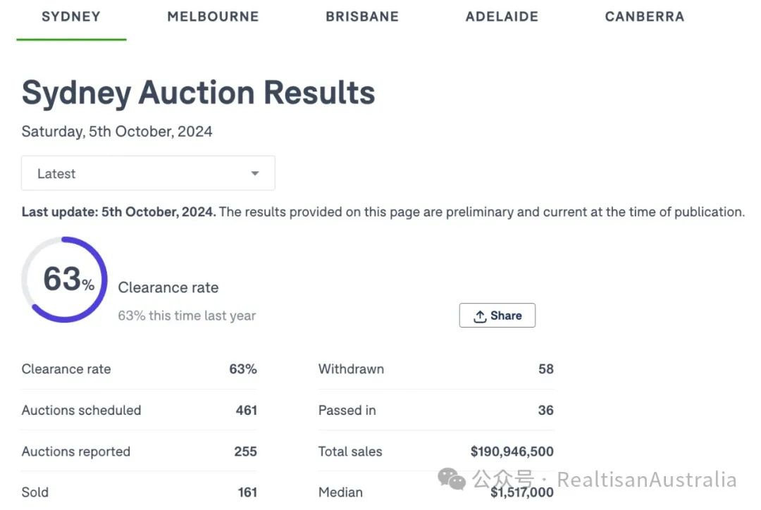Open the Adelaide auction results tab
This screenshot has height=510, width=761.
click(x=502, y=16)
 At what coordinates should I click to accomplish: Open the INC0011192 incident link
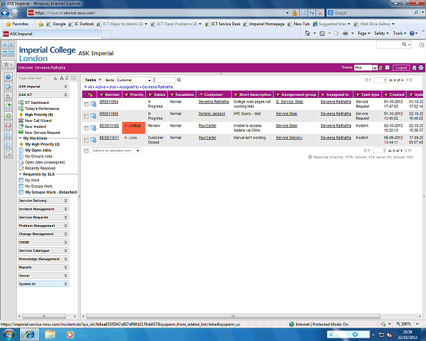(x=108, y=125)
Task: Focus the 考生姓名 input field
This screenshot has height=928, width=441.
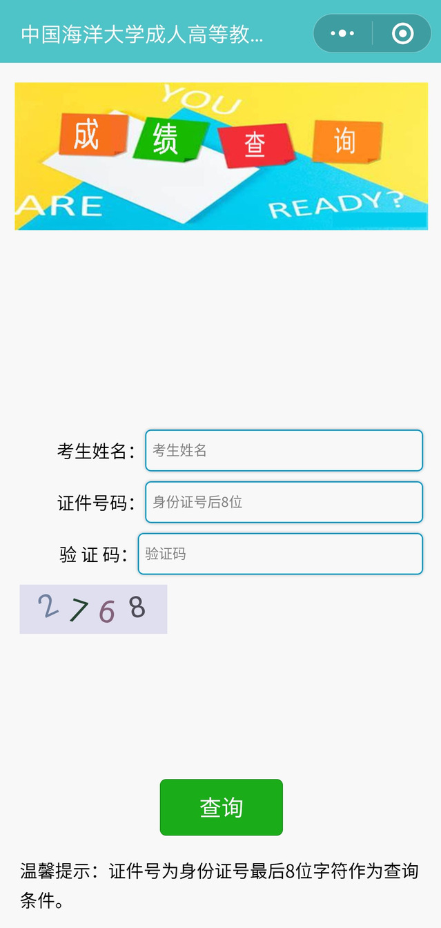Action: (x=284, y=450)
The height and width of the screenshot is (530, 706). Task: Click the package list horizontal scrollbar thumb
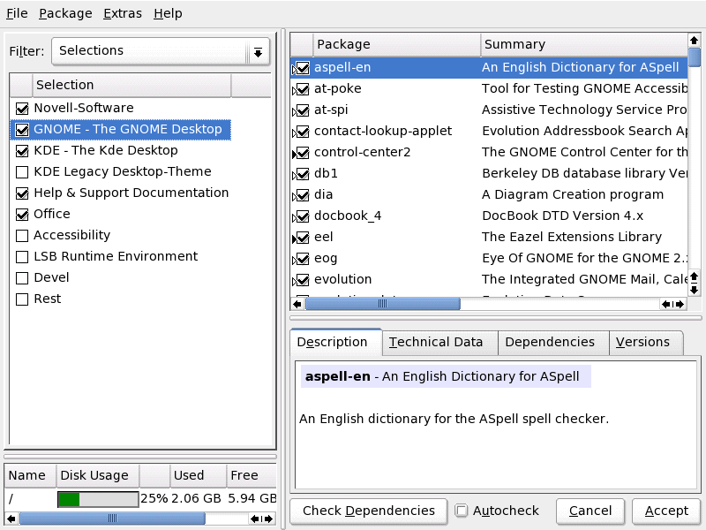(x=382, y=304)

•••••

_GOAL OF THE EXERCISE_: Please copy only the lines from the one that contains "At what coordinates" through the last line of the records, exactly, and keep every picture out of the copy.

_RESULT FOR THIS EXERCISE_:
 At what coordinates should I click to accomplish: Open the INC0011192 incident link
(x=108, y=125)
Task: Focus the 考生姓名 input field
This screenshot has height=928, width=441.
Action: (x=284, y=450)
The height and width of the screenshot is (530, 706). Task: Click the package list horizontal scrollbar thumb
(x=382, y=304)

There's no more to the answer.